DATA ::
++++++++++++++++++++
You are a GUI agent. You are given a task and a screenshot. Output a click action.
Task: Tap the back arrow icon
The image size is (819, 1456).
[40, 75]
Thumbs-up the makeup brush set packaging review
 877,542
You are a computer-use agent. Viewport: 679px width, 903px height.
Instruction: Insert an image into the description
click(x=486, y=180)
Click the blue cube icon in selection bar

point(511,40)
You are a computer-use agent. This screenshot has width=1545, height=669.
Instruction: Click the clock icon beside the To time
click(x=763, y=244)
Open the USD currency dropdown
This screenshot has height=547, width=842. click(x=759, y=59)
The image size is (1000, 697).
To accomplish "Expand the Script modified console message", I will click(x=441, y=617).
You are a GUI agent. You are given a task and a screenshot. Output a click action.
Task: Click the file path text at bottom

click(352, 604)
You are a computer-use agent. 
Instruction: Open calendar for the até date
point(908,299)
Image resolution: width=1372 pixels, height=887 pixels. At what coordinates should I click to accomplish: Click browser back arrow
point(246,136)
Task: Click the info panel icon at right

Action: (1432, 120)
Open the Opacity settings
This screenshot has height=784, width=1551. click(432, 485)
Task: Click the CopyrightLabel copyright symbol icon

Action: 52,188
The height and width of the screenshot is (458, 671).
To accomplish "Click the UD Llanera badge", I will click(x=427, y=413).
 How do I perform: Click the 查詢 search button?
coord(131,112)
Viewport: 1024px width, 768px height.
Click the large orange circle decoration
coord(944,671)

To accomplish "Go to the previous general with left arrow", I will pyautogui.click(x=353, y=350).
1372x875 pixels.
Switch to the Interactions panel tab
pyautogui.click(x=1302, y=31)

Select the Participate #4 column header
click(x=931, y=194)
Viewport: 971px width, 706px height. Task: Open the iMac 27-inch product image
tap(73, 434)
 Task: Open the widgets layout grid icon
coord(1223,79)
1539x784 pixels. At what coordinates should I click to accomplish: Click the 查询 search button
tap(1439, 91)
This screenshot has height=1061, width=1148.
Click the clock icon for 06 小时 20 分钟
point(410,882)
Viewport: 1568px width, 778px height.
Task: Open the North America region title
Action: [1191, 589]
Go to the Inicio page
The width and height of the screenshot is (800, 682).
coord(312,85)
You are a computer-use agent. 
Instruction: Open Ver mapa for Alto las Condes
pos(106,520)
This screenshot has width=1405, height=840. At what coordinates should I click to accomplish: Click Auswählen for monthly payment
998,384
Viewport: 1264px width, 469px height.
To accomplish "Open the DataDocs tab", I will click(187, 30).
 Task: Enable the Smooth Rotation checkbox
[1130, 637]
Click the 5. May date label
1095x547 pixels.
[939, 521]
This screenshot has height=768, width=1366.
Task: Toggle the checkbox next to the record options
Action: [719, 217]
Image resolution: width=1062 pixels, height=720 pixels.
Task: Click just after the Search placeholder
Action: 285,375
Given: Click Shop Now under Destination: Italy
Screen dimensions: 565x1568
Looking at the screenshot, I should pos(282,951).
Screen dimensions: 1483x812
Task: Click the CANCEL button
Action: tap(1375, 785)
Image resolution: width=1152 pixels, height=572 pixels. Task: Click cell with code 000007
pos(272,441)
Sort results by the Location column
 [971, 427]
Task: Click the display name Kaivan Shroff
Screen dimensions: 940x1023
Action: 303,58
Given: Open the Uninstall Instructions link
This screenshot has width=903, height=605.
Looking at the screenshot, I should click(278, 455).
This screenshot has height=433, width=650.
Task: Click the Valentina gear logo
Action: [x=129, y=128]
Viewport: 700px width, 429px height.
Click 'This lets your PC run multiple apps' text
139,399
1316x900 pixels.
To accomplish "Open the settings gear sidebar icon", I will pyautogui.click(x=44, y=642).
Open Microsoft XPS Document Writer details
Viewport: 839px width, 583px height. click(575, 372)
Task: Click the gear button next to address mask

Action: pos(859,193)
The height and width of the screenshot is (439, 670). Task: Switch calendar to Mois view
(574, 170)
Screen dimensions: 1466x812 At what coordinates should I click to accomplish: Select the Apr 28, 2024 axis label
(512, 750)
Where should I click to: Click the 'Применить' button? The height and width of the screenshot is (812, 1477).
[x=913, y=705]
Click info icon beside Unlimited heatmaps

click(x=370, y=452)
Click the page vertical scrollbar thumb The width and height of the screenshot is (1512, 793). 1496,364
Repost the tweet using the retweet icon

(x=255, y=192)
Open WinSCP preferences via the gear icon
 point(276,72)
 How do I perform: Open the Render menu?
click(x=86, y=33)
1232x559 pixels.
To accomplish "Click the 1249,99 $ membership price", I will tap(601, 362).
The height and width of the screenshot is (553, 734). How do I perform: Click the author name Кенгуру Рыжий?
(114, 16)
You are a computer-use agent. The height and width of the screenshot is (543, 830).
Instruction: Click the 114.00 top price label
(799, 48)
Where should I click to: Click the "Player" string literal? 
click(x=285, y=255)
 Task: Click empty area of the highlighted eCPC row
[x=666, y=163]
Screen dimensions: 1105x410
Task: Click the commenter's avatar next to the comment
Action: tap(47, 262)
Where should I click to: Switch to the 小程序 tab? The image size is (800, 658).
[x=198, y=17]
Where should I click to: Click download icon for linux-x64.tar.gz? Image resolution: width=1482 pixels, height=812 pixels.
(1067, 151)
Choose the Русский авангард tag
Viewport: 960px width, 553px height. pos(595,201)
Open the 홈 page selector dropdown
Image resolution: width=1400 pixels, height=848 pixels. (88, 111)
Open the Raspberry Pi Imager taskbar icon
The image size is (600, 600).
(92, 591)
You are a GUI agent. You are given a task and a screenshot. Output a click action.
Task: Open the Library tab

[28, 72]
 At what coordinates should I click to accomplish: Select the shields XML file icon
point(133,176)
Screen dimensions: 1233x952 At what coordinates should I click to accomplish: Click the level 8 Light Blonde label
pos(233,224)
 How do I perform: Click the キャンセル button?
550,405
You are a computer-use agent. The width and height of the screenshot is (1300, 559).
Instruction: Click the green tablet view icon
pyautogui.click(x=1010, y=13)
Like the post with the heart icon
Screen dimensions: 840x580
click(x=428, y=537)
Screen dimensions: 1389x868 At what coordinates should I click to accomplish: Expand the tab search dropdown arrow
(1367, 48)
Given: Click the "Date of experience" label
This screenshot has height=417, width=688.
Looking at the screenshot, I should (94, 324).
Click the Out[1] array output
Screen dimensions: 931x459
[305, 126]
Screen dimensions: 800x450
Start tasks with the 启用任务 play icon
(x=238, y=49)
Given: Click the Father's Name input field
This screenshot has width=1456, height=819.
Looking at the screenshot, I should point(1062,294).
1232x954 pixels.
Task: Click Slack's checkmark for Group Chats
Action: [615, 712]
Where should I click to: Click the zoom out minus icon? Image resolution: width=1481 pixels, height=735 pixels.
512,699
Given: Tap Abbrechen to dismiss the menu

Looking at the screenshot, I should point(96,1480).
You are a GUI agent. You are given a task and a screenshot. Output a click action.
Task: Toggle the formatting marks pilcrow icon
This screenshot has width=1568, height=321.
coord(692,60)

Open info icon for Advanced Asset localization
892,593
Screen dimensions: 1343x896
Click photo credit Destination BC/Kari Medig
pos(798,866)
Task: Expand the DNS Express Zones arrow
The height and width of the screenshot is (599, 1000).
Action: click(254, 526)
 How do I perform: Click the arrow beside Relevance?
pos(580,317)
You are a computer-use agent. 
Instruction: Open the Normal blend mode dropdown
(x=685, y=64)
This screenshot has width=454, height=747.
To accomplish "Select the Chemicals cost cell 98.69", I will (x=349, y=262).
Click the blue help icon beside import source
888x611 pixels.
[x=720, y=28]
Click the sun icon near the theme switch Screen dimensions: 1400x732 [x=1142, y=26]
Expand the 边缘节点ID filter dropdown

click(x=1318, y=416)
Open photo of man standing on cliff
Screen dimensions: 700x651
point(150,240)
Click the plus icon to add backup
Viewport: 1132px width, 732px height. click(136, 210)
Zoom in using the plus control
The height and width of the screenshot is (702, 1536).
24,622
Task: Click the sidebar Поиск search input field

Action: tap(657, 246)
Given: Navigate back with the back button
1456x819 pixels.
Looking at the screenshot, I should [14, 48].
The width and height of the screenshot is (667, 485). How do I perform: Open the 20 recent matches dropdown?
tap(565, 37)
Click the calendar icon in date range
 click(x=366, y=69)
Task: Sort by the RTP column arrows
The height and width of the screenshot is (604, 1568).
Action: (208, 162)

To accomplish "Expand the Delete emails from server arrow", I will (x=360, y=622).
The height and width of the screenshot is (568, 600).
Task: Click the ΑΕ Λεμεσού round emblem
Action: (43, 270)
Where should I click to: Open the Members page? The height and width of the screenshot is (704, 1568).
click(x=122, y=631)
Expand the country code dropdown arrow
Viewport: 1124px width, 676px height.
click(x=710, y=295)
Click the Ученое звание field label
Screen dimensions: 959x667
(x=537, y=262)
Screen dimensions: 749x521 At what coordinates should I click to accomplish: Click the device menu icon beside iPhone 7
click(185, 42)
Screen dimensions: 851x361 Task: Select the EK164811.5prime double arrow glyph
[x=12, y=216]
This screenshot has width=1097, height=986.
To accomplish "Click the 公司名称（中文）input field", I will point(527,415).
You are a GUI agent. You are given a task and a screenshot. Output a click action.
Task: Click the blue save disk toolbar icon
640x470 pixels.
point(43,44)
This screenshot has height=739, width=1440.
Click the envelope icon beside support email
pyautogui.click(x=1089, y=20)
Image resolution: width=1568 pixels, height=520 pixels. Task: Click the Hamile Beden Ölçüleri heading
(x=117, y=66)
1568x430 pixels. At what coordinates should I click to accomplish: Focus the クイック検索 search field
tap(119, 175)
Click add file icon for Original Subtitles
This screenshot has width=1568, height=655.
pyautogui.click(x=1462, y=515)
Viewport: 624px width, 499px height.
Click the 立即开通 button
++++++++++++++++++++
EXERCISE AIM ::
Count the lines in the rows above that contain the word "calendar", matching case exactly, and reply with the number alone.

SOLUTION FOR THIS PROBLEM ::
3